> [EXCERPTED PASSAGE]
######
Skip to content

Open In Colab

Getting started with IceVision

Why IceVision?

  • IceVision is an Object-Detection Framework that connects to different libraries/frameworks such as fastai, Pytorch Lightning, and Pytorch with more to come.

  • Features a Unified Data API with out-of-the-box support for common annotation formats (COCO, VOC, etc.)

  • The IceData repo hosts community maintained parsers and custom datasets

  • Provides flexible model implementations with pluggable backbones

  • Helps researchers reproduce, replicate, and go beyond published models

  • Enables practioners to get moving with object detection technology quickly


This tutorial walks you through the different steps of training and using a model.

The IceVision Framework is an agnostic framework. To demonstrate this we will train and use our model with both the fastai, and pytorch-lightning libraries.

If you are using Google Colab, the GPU runtime should be enabled, but if you experience problems when training your model, you may want to check this. Runtime -> Change runtime type -> Hardware accelerator dropdown -> GPU

Install icevision and icedata

!pip install icevision[all]
!pip install icedata

Import the package

from icevision.all import *
import icedata


IceVision provides handy methods to load a dataset, parse annotations, and more.

In the example below, we work with the PETS dataset to detect cats and dogs in images and identify their species. Loading the PETS dataset is one line code.

data_dir = icedata.pets.load_data()


The Parser is one of the most important concepts in IceVision. It allows us to work with any annotation format.

The basic job of the parser is to convert a custom format to something the library can understand. You might still need to create a custom parser for your own dataset. Fear not! Creating parsers is easy. After you've finished this tutorial, check this custom parser documentation to understand how to.

IceVision already provides a parser for the Pets Dataset

class_map = icedata.pets.class_map()
parser = icedata.pets.parser(data_dir, class_map)

Parse the data

Next we parse() the dataset using the data splitter. This returns returns 2 lists of records: one for training and another for validation. Behind the scenes we shuffle the data and proceed with a 80% train 20% valid split.

train_records, valid_records = parser.parse()

What's a record?

A record is a dictionary that contains all parsed fields defined by the parser used. No matter what format the annotation has, a record has a common structure that can be connected to different DL frameworks (fastai, Pytorch-Lightning, etc.)
######
> [SOURCE EXCERPT]

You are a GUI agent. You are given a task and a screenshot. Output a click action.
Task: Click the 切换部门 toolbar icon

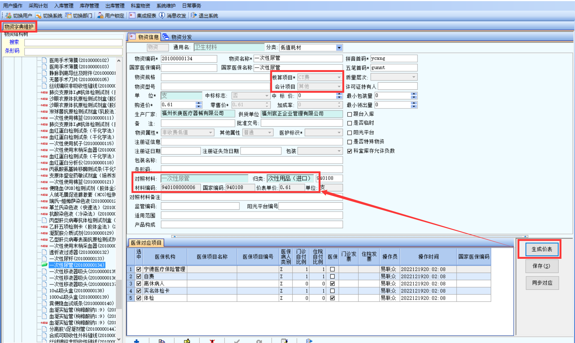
######
> [THINGS TO DO]
a: Using the IceVision tutorial, answer these:
(i) What train/validation split does parse() use?
(ii) With which two libraries does the tutorial train and use the model?
(iii) Which repo hosts community-maintained parsers and custom datasets?
b: Output the part of the IceVision tutorial that opens with the words containing "The basic job" and closes with "understand how to.", copied exactly.
Work from the IceVision tutorial alone, not the material.

> [REPLIES]
a:
(i) 80% train and 20% valid
(ii) fastai and pytorch-lightning
(iii) The IceData repo

b:
The basic job of the parser is to convert a custom format to something the library can understand. You might still need to create a custom parser for your own dataset. Fear not! Creating parsers is easy. After you've finished this tutorial, check this custom parser documentation to understand how to.